|Name:||Cornbread Stuffing II||Contributor:||Diana Tracy|
|Description:||Cornbread Stuffing II||Posted:||2005-11-11|
|Key words:||livers, Madeira||Category:||Other|
|Ingredients:||3 c toasted, cubed day old (0r so)white (homemade is best for this) bread
-----(toast in slow 250deg oven until lightly browned)
7 c crumbled cornbread
1/2 c chopped parsley
2 tsp fresh thyme
Salt and pepper to taste
3 chicken livers
1/3 c Madeira
1/2 c butter
2 c finely chopped onions
1 c chopped celery
2 Tbsp heavy cream
1 small egg
|Preparation:||Mix bread, cornbread and associated ingredients, salt and pepper to taste.

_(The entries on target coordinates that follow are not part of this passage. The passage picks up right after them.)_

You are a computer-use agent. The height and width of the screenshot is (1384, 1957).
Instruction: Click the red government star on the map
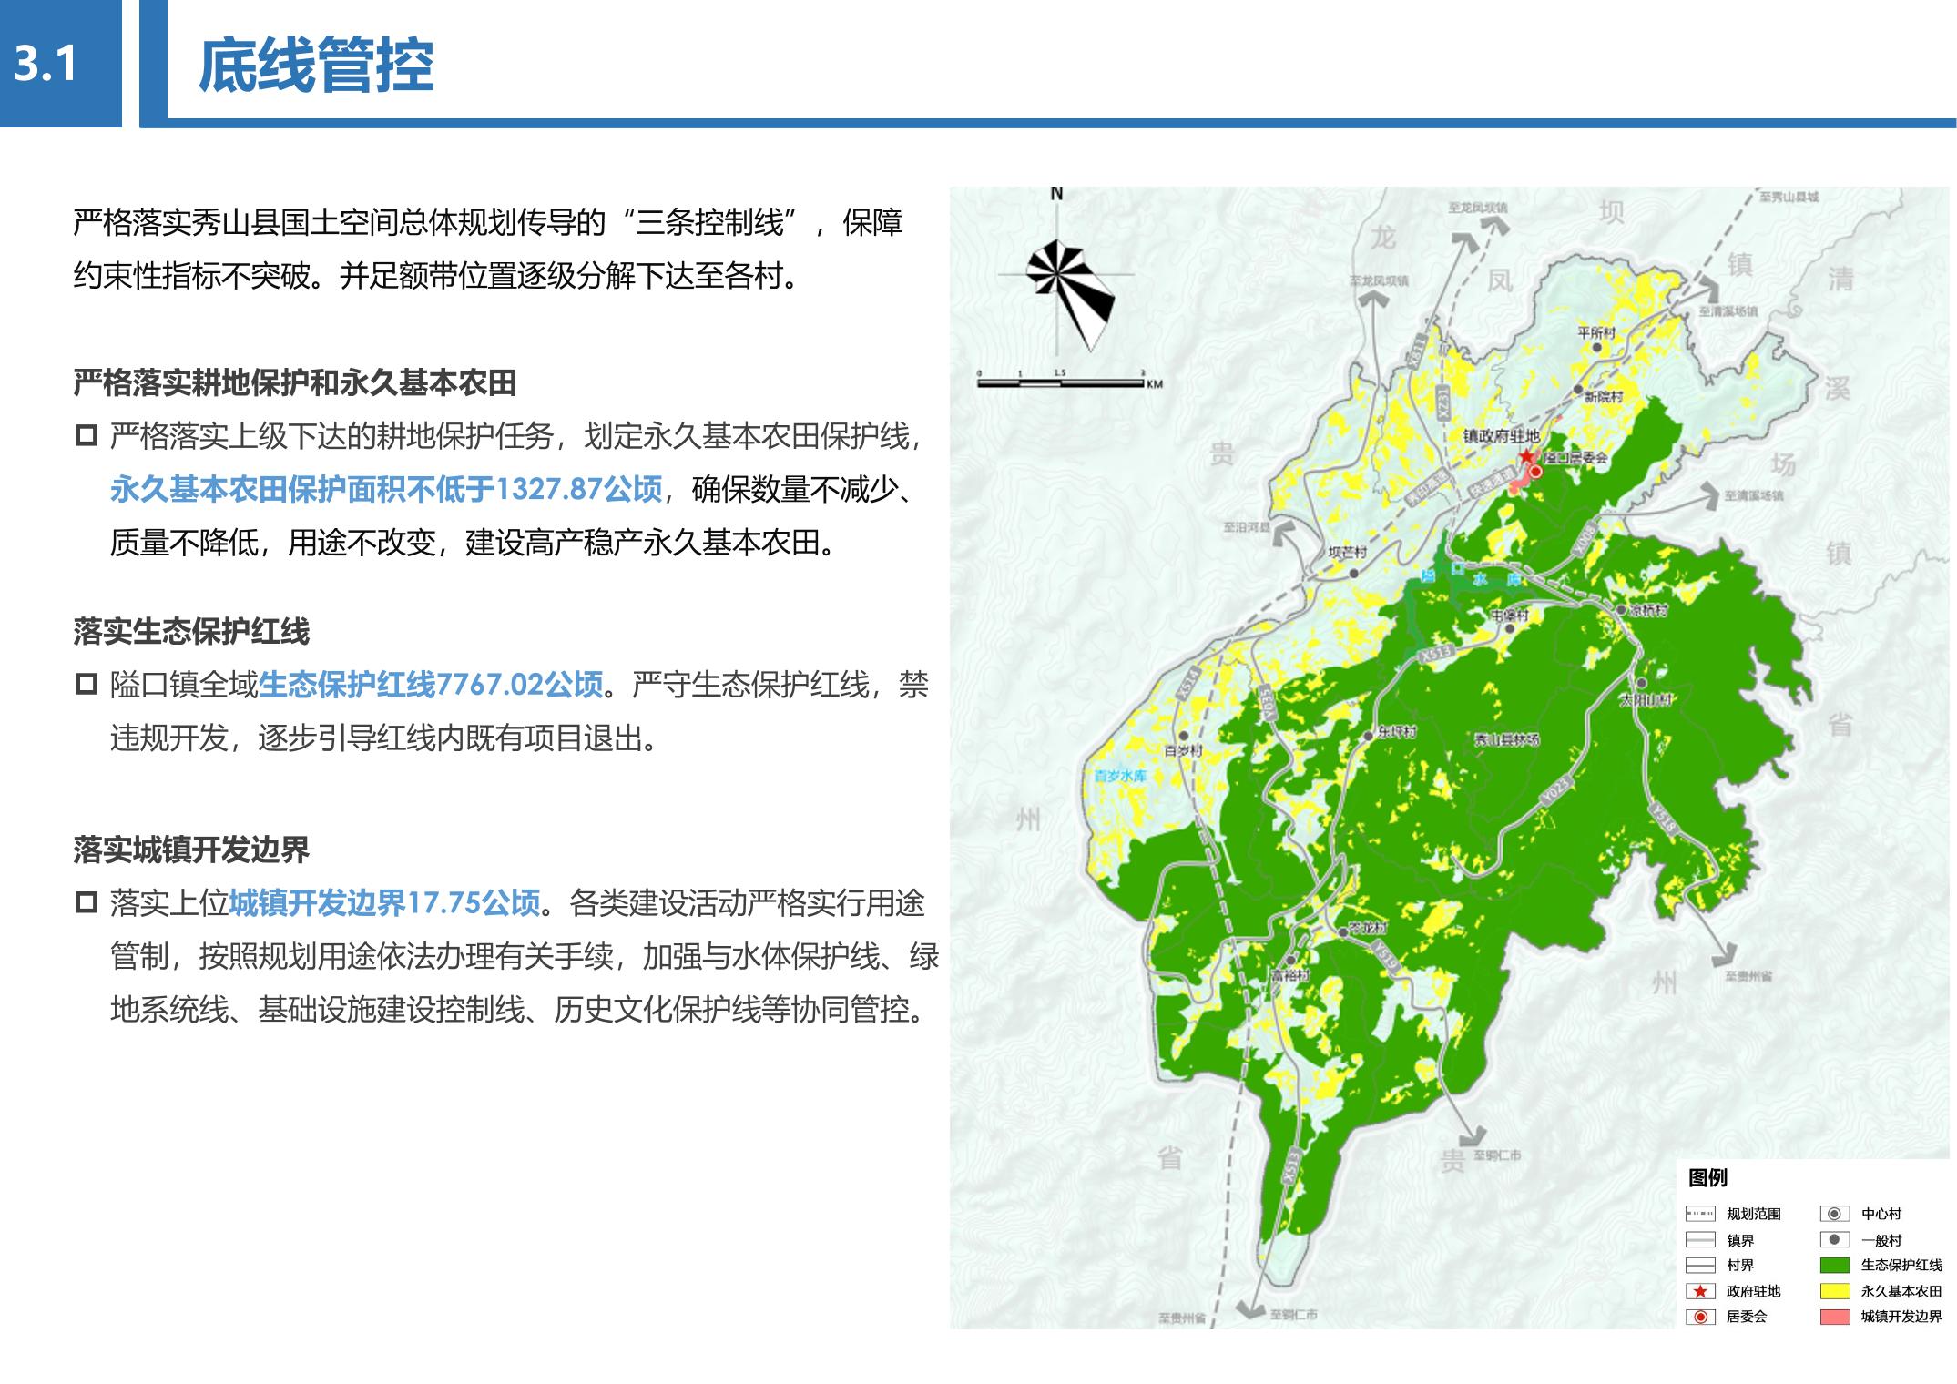click(x=1527, y=456)
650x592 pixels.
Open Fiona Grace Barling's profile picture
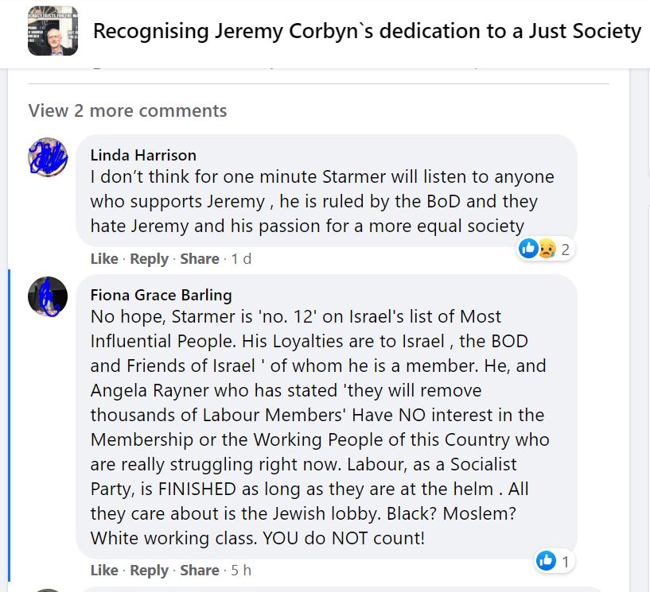click(48, 296)
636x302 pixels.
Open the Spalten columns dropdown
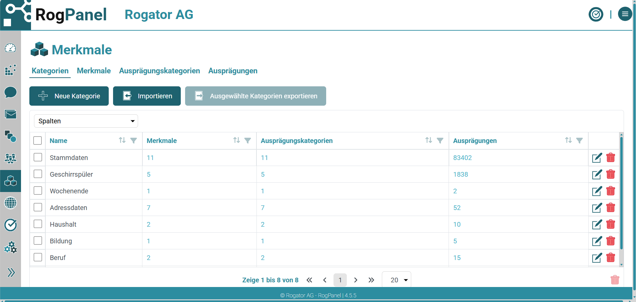[x=86, y=121]
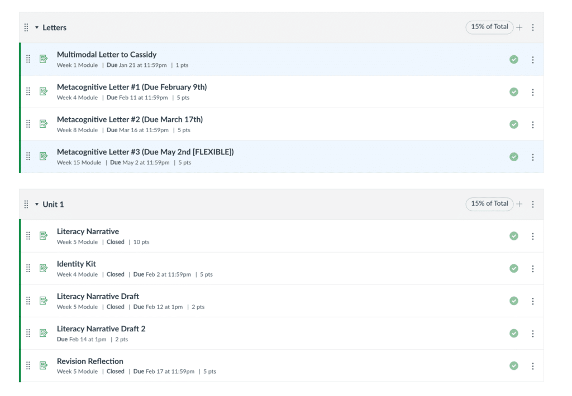Screen dimensions: 572x396
Task: Toggle publish status of Multimodal Letter to Cassidy
Action: [x=513, y=59]
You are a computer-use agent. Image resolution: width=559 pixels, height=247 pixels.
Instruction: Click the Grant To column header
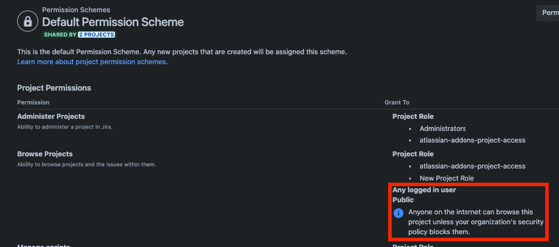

Marinate turkey liver and chicken livers in Madeira for 1 hour.
Drain and reserve wine.
Cut livers into 1" (approx) pieces.
In heavy skillet saute livers in butter for 5 minutes.
Remove with a slotted spoon and put in blender (or through grinder.)
Add finely chopped onions to pan and saute 5 minutes.
Add chopped celery to onions and saute 1 minute more.
Add onion and celery mix to bread mixture and toss together.
Deglaze the pan with the reserved Madiera and reduce the mixture to about 2 Tbsp and add this to the livers (or dump the livers back in the pan).
Add heavy cream and egg to the livers and mix well.
Combine with bread mixture and stuff turkey when cool.